Self-Supported Hydrous Iridium–Nickel Oxide Two-Dimensional Nanoframes for High Activity Oxygen Evolution Electrocatalysts
Oxygen evolution reaction (OER) electrocatalysts with high activity, high stability, and low costs are needed for proton-exchange membrane (PEM) electrolyzers. Based on the high cost and limited supply of iridium, approaches that result in iridium-based OER catalysts with increased catalytic activity are of significant interest. We report a carbon-free, self-supported hydrous iridium−nickel oxide two-dimensional nanoframe structure synthesized by thermal treatment of iridium-decorated nickel oxide nanosheets under reducing conditions and subsequent chemical leaching in acid. The catalyst nanoarchitecture contains an interconnected network of metallic iridium−nickel alloy domains with hydrous iridium oxide and nickel oxide located in the surface region.
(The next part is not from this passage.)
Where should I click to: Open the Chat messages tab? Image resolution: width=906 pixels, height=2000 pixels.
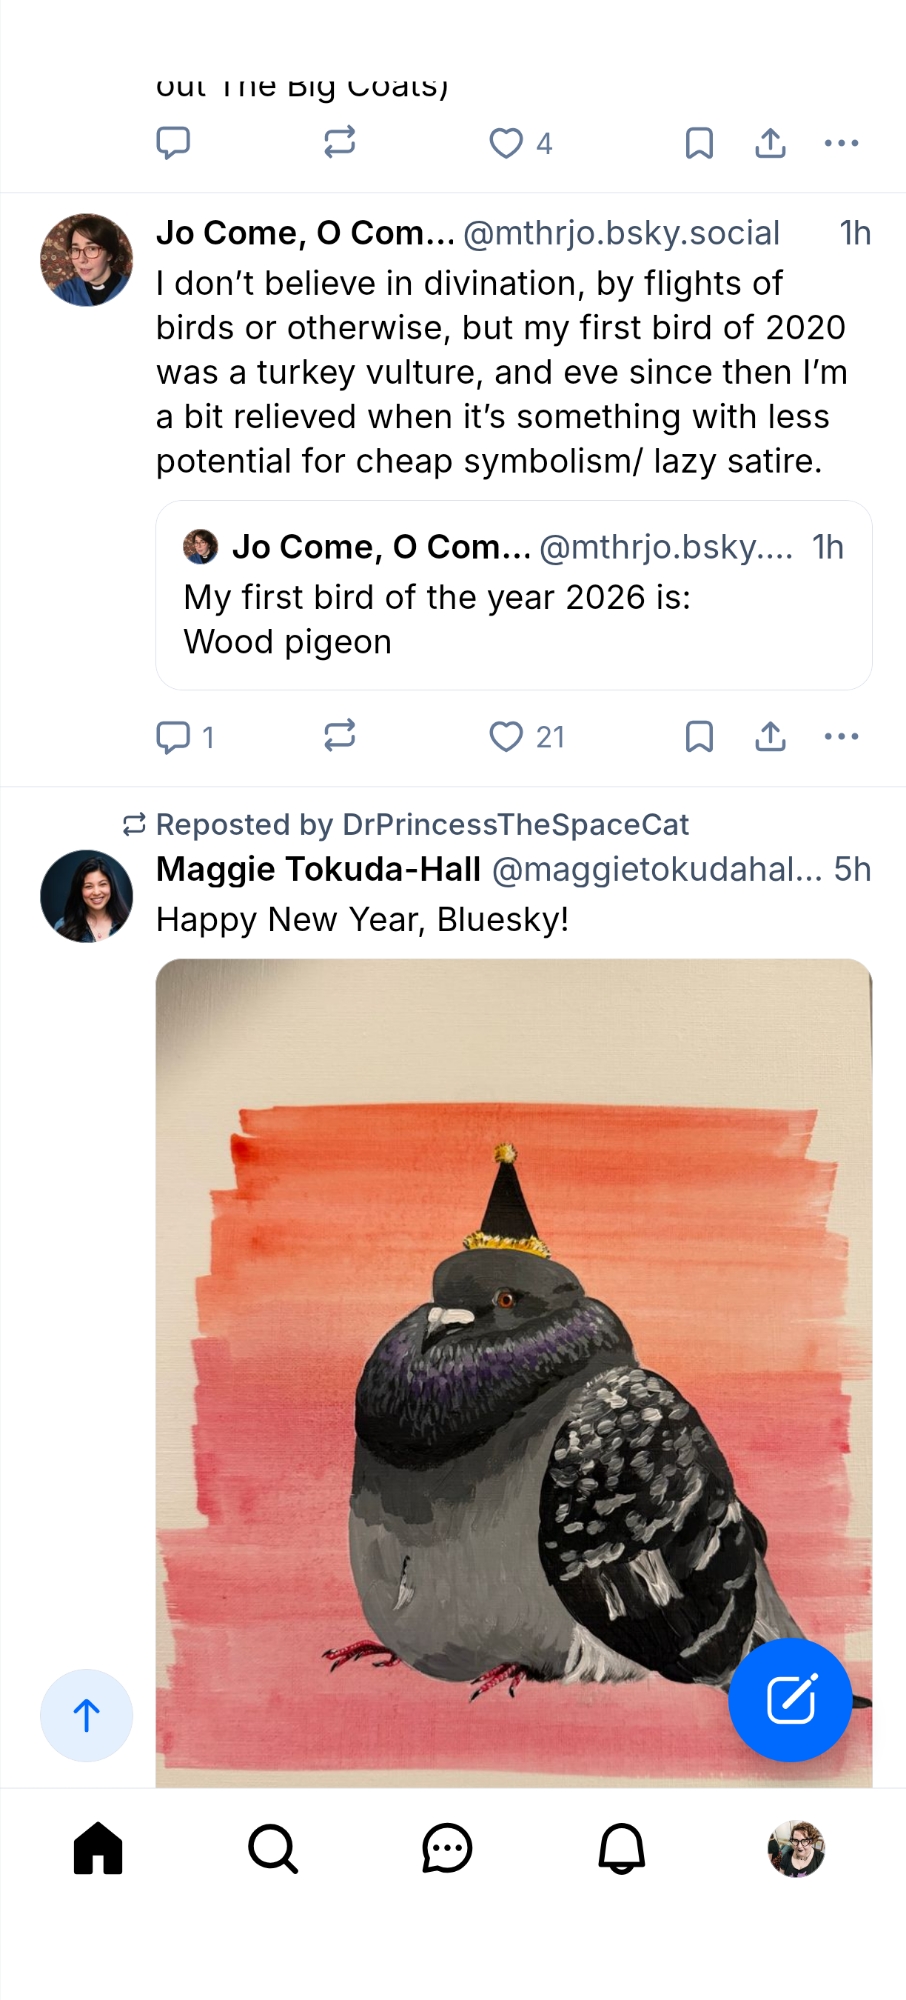click(x=447, y=1848)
The electrochemical oxidation step maintains the three-dimensional nanoarchitecture and results in a thin (∼5 Å) oxide/hydroxide surface layer. The temperature used for thermal reduction was found to strongly affect the catalyst surface structure and OER activity. Using a lower thermal reduction temperature of 200 °C was determined to provide a higher relative surface concentration of hydroxides and nickel oxide and result in higher OER activities compared with materials treated at 300 °C. The 200 °C-treated hydrous iridium−nickel oxide electrocatalyst showed 15 times higher initial OER mass activity than commercial IrO 2 , and the activity remained 10 times higher than IrO 2 after accelerated durability testing. Density functional theory (DFT) calculations and analysis of the experimental Tafel slopes support that the second electron transfer step is the rate-limiting step for the reaction. The DFT calculations demonstrate that Ni substitution on the IrO 2 surface lowers the activation energy for adsorbed intermediates of the second electron transfer step of the OER reaction. This work establishes that noble metal-decorated metal oxide nanosheets can be transformed into high surface area, carbon-free electrocatalyst nanostructures with high catalytic activities and molecular accessibility and reveals the importance of using controlled thermal reduction temperatures to alter the surface structure and OER activity.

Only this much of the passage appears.